• [GIVEN PROBLEM]:
Starting with the line with "How do I perform: Collapse" and going on through the line with "(x=712, y=259)", scale these lines: give them again in full, with every answer coordinate multiplied by 0.45 and rounded to a whole number (halves round up). Leave the pictures out.

• [ENTRIES SUPPLIED]:
###

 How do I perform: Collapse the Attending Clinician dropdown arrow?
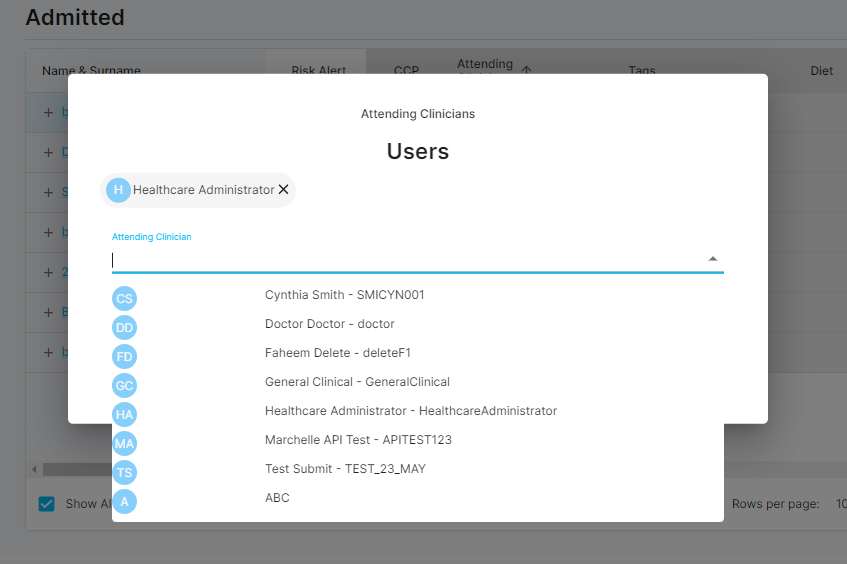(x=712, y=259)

###

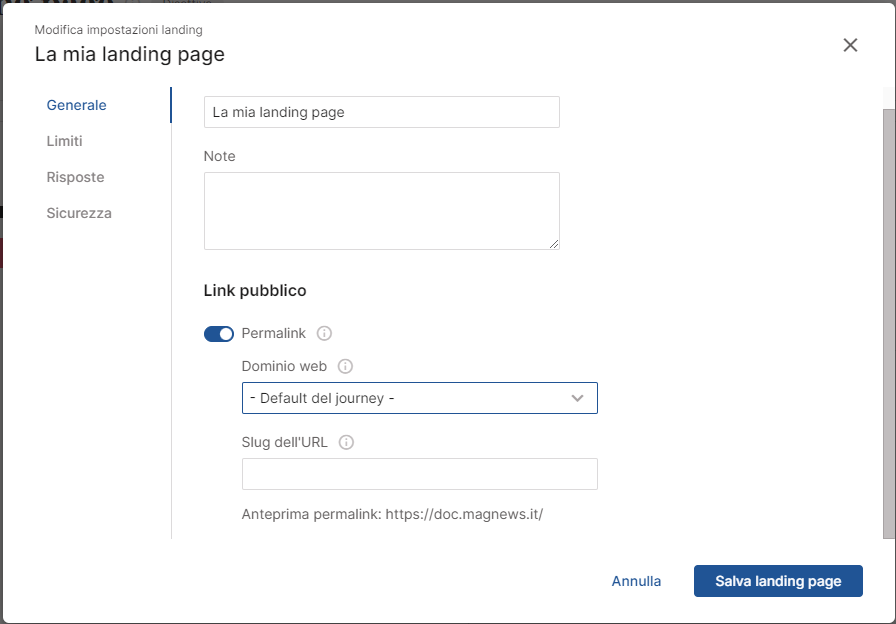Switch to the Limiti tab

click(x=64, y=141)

###

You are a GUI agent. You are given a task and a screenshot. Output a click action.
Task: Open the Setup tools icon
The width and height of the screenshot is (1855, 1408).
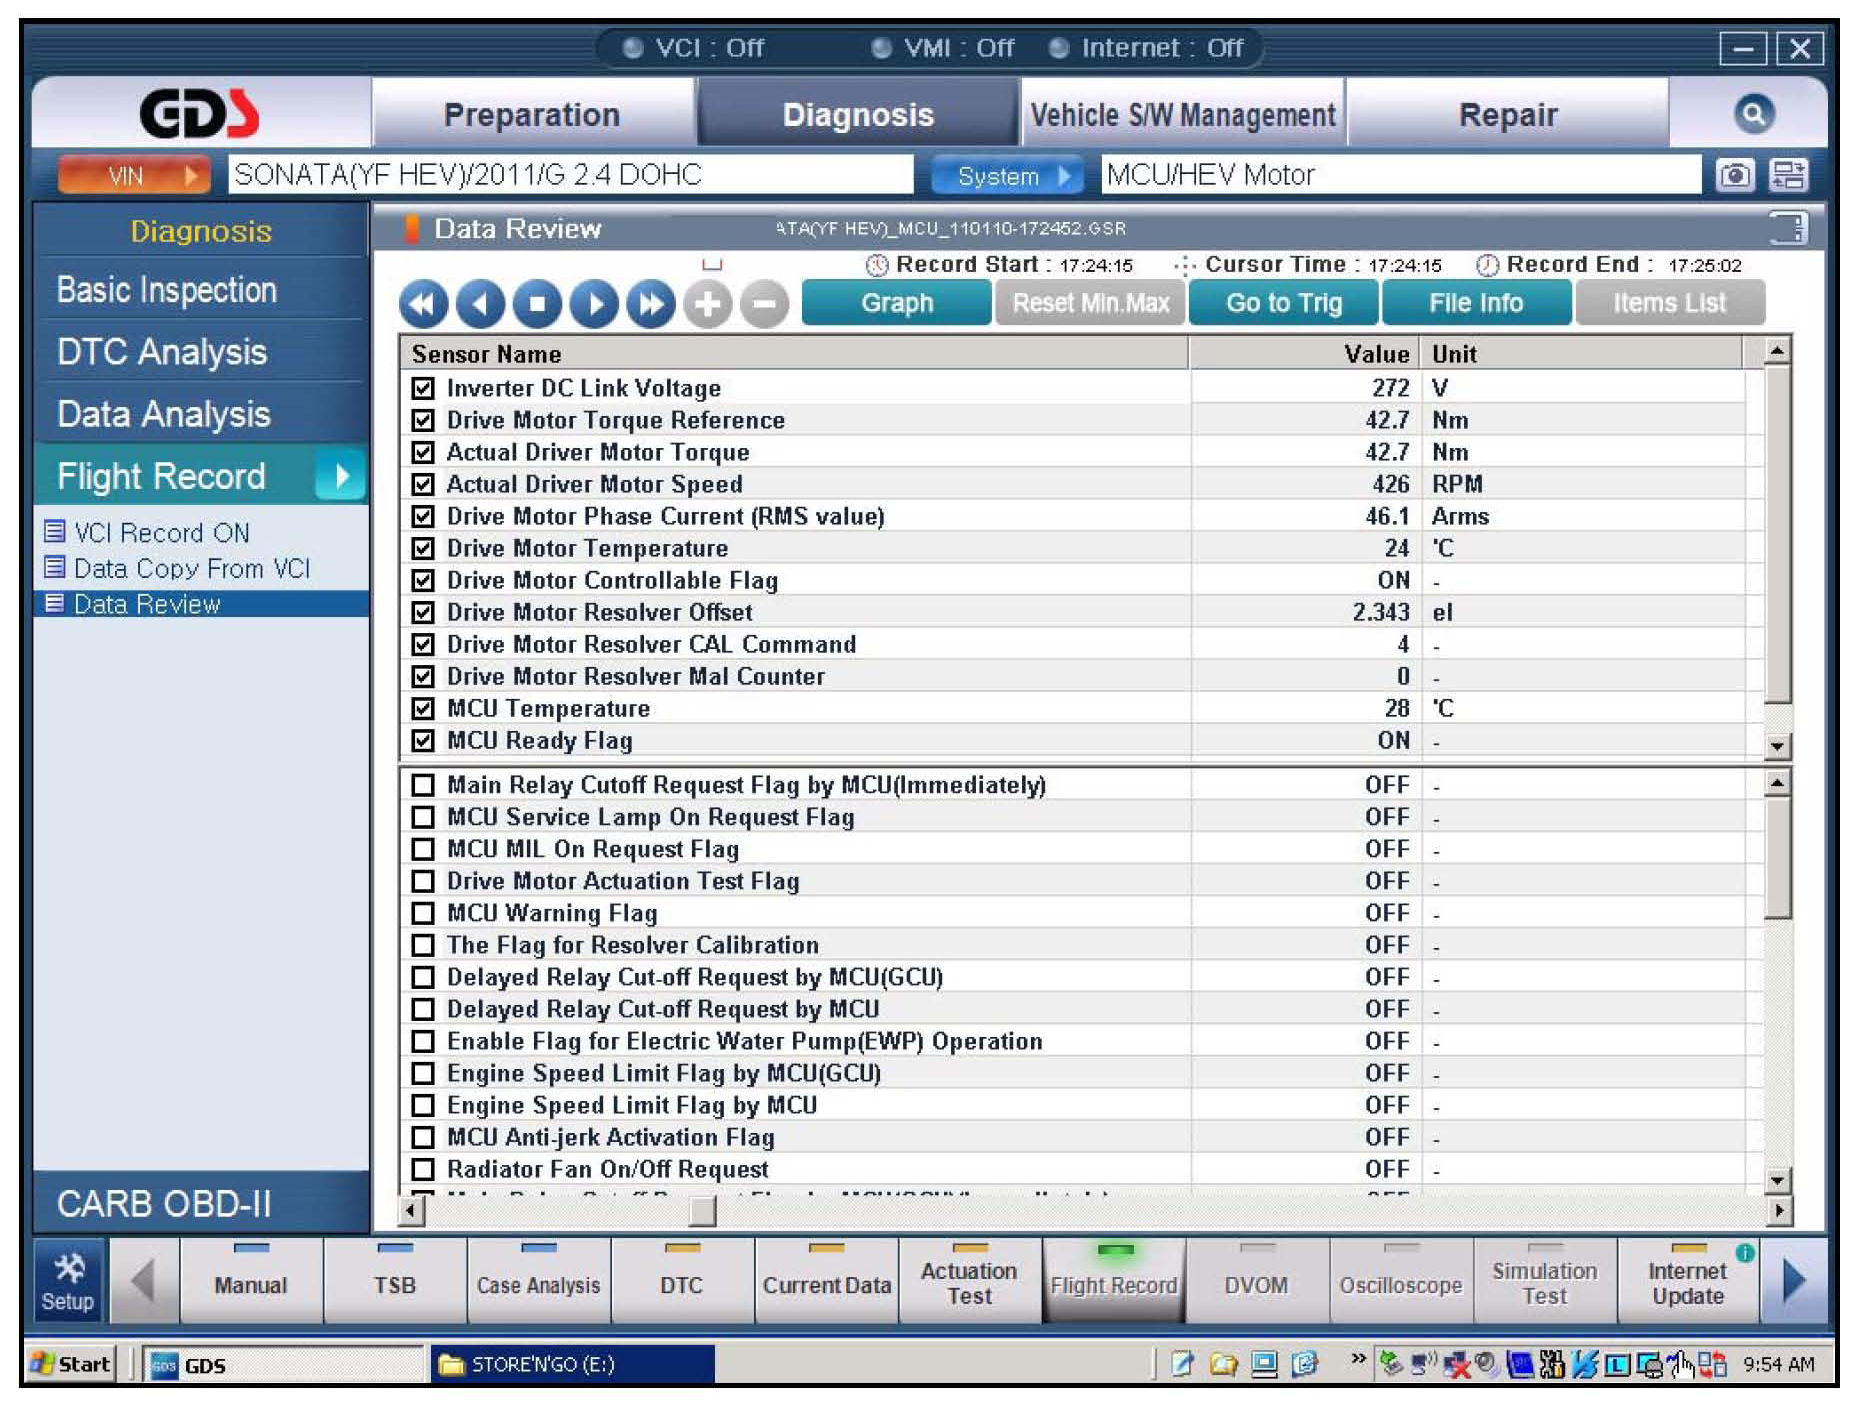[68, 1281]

###

• [COMPLETE RESPONSE]:
 How do I perform: Collapse the Attending Clinician dropdown arrow?
(x=320, y=117)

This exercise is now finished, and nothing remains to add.